Во время пребывания моего в 3-м классе, к нам поступили новые сотоварищи, ученики упраздняемого “Училища для детей канцелярских служителей”, которое было закрытое - интернат. В нем было около 100 человек, если не больше. Помещалось оно на той же Большой улице в своем доме, там же ученики и жили и учились. На улице их никогда не встречали. Одевали их в черные куртки, конечно, с белыми металлическими пуговицами. Между ними были и великовозрастные парни лет 18-20, а все же в курточках. Чему и как их учили - неизвестно; знаю только, что все они делались потом мелкими чиновниками в разных присутственных местах, почему некоторые и называли это училище рассадником “крапивного семени”. С уничтожением крепостного права и в связи с ожидавшейся судебной реформой это училище было упразднено, и питомцы его распределены или в гимназию, или в уездное училище; в гимназию поступили наилучшие из них; к нам в 3-й класс поступили трое: Покровский, в тот же год умерший от тифа, Полубояринов - ростом гренадер, брившийся начисто, скоро вышедший из гимназии неизвестно куда, и Ал. Ник. Ховрин, довольно способный молодой человек грузного сложения, окончивший гимназию вместе с нами, а потом и Харьковский университет по медицинскому факультету. Он до самой смерти своей заведывал Психиатрическим отделением Губернской больницы. Это тот самый Ховрин, который потом устраивал спектакль в гимназии и игравший роли и городничего Сквозника, и Подколесина (Ревизор и Женитьба).
Во 2-й класс поступил оттуда П. Вышеславцев, тоже очень способный юноша, до самого окончания курса не сходивший с Красной доски, окончивший с золотой медалью и впоследствии бывший в Москве известным присяжным поверенным самой безупречной честности. Кто поступил в 1-й класс - не помню. Вообще же могу сказать одно, что подбор учеников из этого училища в гимназию был сделан очень удачный; каковы попались в Уездное училище, тогда 3-х классное - неизвестно мне.
Из упоминания об училищах для детей канцелярских служителей, дворянских пансионеров и нас, своекоштных, видно, что состав учеников в гимназии был довольно пестрый. Но к нему нужно было прибавить еще и так называемых “казенных”. Эти тоже ходили в гимназию и в уездное училище. Что это было за учреждение - “казенные”, мне не было известно и до сих пор. Из учеников этого училища хорошо помню Альберта Вейера, окончившего вместе с братом моим, и Вас. Пав. Звонарева, окончившего гимназию и университет вместе со мною. Он потом долго был вольнопрактикующим врачом в Тамбове; у него был даже свой дом близ реки. Он был старше меня года на два-три.

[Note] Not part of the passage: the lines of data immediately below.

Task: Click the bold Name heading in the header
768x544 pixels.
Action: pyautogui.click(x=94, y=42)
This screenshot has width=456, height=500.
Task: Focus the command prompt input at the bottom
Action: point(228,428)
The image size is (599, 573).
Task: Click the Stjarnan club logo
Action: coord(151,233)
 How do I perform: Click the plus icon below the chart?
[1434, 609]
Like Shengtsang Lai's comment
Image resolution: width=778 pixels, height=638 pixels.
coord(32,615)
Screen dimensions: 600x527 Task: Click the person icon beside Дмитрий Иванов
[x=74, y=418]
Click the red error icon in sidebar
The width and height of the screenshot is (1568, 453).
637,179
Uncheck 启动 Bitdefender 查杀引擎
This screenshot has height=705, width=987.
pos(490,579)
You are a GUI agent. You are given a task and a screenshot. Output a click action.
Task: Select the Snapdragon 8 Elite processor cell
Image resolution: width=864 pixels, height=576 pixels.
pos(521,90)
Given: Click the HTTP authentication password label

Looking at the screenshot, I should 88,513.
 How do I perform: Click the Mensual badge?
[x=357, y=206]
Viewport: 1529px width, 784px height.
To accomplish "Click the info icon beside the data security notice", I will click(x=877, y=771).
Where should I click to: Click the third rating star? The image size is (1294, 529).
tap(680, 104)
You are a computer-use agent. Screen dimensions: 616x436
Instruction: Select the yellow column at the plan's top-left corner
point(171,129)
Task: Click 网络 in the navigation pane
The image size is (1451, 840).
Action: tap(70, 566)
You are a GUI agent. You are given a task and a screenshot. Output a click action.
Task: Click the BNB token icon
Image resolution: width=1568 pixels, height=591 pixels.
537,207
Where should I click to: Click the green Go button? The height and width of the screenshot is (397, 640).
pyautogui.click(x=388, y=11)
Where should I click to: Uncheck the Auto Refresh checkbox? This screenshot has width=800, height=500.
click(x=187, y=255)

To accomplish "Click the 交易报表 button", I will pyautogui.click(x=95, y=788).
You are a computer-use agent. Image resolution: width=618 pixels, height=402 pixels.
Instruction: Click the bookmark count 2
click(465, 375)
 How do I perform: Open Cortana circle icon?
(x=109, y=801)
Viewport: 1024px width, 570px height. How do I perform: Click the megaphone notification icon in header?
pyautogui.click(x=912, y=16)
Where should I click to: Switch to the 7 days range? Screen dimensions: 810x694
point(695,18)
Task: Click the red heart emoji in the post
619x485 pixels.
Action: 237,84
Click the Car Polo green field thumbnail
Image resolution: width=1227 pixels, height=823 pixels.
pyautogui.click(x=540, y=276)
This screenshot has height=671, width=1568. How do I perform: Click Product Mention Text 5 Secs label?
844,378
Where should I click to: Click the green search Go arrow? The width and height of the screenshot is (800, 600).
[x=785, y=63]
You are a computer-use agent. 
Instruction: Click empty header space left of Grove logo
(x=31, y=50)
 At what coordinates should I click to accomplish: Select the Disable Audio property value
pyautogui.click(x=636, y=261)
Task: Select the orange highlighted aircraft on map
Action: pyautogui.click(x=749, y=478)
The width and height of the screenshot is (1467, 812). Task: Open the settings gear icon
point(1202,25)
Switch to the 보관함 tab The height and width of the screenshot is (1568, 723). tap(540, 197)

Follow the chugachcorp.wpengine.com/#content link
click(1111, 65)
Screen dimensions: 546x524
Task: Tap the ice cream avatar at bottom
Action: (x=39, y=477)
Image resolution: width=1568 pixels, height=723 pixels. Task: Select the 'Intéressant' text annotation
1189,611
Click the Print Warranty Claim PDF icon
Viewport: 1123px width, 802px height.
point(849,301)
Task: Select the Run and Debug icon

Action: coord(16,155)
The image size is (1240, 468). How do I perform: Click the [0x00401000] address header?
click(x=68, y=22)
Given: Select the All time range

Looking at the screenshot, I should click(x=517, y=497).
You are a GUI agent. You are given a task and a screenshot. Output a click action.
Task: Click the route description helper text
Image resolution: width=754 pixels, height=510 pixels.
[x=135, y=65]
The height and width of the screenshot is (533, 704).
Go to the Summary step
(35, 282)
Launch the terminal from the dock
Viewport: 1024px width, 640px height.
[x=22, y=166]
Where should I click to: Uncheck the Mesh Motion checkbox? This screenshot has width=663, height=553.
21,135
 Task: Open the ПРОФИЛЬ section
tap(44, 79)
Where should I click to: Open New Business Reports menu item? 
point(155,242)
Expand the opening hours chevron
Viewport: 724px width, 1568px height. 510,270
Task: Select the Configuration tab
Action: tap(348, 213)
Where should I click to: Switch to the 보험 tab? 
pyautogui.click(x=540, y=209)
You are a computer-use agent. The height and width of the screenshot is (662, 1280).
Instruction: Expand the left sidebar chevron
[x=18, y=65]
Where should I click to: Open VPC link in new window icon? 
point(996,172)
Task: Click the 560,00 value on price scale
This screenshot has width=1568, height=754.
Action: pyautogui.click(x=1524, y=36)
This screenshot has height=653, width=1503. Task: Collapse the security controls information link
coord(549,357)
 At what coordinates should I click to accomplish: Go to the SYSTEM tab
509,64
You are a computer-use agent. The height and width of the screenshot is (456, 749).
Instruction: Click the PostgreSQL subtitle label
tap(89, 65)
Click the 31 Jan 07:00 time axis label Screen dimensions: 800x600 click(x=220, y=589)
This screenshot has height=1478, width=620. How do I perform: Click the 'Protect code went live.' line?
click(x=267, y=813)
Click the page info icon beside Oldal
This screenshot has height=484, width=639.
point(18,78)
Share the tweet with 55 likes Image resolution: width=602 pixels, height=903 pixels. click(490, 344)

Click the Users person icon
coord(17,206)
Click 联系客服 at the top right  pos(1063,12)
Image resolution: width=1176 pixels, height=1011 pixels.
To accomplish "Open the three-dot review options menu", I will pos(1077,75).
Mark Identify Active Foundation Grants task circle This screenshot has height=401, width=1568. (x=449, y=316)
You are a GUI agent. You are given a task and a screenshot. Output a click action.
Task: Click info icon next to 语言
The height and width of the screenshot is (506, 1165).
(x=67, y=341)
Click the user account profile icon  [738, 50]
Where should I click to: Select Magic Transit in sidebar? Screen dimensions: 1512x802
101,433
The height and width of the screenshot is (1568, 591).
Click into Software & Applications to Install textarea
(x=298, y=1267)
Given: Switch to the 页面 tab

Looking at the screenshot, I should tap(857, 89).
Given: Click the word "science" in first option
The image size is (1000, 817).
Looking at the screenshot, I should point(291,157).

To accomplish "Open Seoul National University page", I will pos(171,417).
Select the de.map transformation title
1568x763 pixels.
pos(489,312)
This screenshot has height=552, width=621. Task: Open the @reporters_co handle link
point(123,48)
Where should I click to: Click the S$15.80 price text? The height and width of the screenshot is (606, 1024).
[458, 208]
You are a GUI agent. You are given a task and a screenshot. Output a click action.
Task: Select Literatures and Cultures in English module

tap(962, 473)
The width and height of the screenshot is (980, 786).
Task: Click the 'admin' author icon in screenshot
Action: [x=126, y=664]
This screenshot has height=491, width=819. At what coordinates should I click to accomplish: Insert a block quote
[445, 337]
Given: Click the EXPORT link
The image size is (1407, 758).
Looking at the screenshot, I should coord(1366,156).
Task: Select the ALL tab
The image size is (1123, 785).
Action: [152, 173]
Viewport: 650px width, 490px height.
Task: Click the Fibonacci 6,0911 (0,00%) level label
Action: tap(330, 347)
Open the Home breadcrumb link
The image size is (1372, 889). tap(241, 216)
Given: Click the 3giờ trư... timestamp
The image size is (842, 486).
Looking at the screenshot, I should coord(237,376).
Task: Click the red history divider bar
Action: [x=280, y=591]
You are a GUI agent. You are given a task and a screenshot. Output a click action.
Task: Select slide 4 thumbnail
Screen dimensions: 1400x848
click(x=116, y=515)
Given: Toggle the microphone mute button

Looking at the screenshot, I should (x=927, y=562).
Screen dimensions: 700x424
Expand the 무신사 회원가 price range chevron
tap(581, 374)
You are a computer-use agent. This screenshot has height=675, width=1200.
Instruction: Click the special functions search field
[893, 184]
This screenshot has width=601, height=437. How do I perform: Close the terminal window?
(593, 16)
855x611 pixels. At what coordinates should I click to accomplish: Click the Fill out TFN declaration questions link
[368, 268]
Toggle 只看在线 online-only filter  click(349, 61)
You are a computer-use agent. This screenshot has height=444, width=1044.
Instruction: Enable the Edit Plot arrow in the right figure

Тогдашнее духовенство еще довольно долго держалось своей касты (но не корпорации), отдавало сыновей учиться только в Духовную семинарию, и в гимназии не было ни одного ученика из духовного звания, хотя Артюхов и манил их туда, как здоровый элемент.
“Казенные” жили где-то на берегу реки Студенца, тоже в особом училищном доме, одевались не как пансионеры или из Училища канцелярских служителей (в курточки), а в мундиры гимназического покроя и шли в школу всегда в сопровождении старого дядьки. Они были гораздо скромнее и дельнее, чем дворянские пансионеры.
Приходили мы в гимназию обыкновенно к 9-ти часам утра, но какая бы ни была погода или мороз, двери гимназические не растворялись раньше как без 5 минут в 9 часов и, стало быть, рано пришедшие должны были оставаться на дворе или на улице. Всего в день было четыре урока по часу с четвертью каждый, т.е. от 9-ти до 10.15, от 10.15 до 11.30, от 11.30 до 12 большая перемена, отдых на дворе, от 12 до 1.15 и от 1.15 до 2.30. Окончание уроков означалось, как и до сих пор, звонком. Директор Артюхов отменил прежнее право не допускать в класс раньше 9-ти часов, как меру бессмысленную и не гигиеническую, могущую вредно отзываться на здоровье.